Advancing Iraqi forces recapture key buildings in Mosul

Dozens of Isis fighters killed in overnight raid in heavily populated western area of the city

A sniper prepares to fire at Isis fighters in west Mosul. Photograph: AFP/Getty Images
A sniper prepares to fire at Isis fighters in west Mosul. Photograph: AFP/Getty Images

Iraqi forces on Tuesday retook the main government building in Mosul, the central bank branch and the museum where three years ago the militants filmed themselves destroying priceless statues.

A rapid response team stormed the Nineveh governorate complex in an overnight raid that lasted more than an hour, killing dozens of so-called Islamic State (Isis) fighters, said spokesman Lieut Col Abdel Amir al-Mohammadawi.

-=-=-=-=-

WRITTEN PROBLEM 1:
In the entries, rewrite the stretch from the line containing "Under Construction (196, 88)" through the end of the entries, putting "Search" in place of "Buscar" and leaving the rest unchanged. Give only those lines.

-=-=-=-=-

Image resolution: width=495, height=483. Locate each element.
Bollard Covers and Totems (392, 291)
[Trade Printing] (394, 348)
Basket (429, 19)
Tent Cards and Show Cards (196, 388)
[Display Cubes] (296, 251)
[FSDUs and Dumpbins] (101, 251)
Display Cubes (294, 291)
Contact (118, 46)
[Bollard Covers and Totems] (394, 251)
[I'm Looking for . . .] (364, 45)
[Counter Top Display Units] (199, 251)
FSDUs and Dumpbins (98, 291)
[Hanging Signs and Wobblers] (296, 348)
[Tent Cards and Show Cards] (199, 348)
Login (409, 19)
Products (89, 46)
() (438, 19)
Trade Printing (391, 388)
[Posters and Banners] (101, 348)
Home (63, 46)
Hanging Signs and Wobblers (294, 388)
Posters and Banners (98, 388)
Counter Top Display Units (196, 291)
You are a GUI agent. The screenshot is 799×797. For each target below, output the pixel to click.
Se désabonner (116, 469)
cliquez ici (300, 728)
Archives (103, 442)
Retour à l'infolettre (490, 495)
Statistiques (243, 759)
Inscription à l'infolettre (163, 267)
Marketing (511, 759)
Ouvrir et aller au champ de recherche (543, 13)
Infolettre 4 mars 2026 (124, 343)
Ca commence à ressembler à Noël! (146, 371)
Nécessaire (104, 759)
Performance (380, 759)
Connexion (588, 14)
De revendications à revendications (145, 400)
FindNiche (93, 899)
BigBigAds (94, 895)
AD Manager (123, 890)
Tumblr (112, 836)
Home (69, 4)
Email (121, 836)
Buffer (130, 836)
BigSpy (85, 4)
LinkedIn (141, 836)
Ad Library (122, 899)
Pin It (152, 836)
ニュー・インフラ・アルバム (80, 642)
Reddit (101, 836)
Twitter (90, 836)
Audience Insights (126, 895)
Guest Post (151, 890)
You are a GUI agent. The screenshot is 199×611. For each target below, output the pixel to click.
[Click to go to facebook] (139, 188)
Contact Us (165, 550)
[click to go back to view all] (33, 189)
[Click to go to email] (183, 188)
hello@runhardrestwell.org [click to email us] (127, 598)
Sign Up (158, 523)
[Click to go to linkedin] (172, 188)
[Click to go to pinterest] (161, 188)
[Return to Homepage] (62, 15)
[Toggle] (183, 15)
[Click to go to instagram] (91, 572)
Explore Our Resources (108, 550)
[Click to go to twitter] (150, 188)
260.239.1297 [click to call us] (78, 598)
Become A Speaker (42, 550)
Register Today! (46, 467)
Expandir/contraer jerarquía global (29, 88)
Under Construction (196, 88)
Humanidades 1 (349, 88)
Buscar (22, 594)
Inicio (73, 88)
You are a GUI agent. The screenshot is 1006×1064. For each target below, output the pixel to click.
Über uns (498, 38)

-=-=-=-=-

WRITTEN PROBLEM 2:
Do these statements agree with the Mosul article? Answer yes or no for each and quote the words that decide it.
(a) Iraqi forces retook a branch of the central bank in Mosul.
(b) The raid on the Nineveh governorate complex lasted under an hour.
(c) The militants filmed themselves destroying statues at the museum five years ago.

FINISHED ANSWER 1:
Under Construction (196, 88)
Humanidades 1 (349, 88)
Search (22, 594)
Inicio (73, 88)
You are a GUI agent. The screenshot is 1006×1064. For each target below, output the pixel to click.
Über uns (498, 38)

FINISHED ANSWER 2:
(a) Yes: "Iraqi forces on Tuesday retook the main government building in Mosul, the central bank branch and the museum"
(b) No: "an overnight raid that lasted more than an hour"
(c) No: "the museum where three years ago the militants filmed themselves destroying priceless statues"